Reproduce the stretch of material from the line containing "This screenshot has height=1093, width=492." through the line containing "pos(177,365)", putting "income statement" in place of "profit and loss" and changing nothing else.
━━━━━ SUPPLIED RECORDS
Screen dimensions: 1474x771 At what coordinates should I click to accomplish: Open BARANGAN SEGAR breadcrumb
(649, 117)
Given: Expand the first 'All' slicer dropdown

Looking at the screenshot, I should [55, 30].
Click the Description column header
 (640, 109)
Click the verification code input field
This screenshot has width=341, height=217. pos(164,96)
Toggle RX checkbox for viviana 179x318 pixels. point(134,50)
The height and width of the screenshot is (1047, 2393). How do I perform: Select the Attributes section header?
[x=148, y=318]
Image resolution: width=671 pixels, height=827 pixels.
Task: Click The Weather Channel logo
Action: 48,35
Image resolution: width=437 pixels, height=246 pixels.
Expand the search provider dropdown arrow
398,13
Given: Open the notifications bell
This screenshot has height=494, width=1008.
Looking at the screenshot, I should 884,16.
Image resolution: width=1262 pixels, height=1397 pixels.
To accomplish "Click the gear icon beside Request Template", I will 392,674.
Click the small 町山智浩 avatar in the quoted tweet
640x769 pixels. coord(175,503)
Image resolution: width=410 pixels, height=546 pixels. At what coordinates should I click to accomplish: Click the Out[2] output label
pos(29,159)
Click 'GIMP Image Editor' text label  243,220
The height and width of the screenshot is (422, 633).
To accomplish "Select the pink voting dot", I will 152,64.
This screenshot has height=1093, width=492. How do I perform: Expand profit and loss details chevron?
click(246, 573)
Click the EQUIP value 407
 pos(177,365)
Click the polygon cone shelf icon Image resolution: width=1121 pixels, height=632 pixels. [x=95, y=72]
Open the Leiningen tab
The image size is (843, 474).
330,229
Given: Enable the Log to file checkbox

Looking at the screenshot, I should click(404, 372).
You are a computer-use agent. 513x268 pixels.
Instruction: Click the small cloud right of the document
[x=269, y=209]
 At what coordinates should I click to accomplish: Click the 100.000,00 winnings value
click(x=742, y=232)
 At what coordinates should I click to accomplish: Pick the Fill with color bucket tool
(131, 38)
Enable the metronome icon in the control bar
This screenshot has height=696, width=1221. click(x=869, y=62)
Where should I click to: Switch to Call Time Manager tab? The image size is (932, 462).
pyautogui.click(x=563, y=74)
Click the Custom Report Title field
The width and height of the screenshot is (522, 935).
━━━━━━━━━━
COMPLETED TASK:
This screenshot has height=1093, width=492. How do I perform: Expand income statement details chevron?
click(246, 573)
Click the EQUIP value 407
 pos(177,365)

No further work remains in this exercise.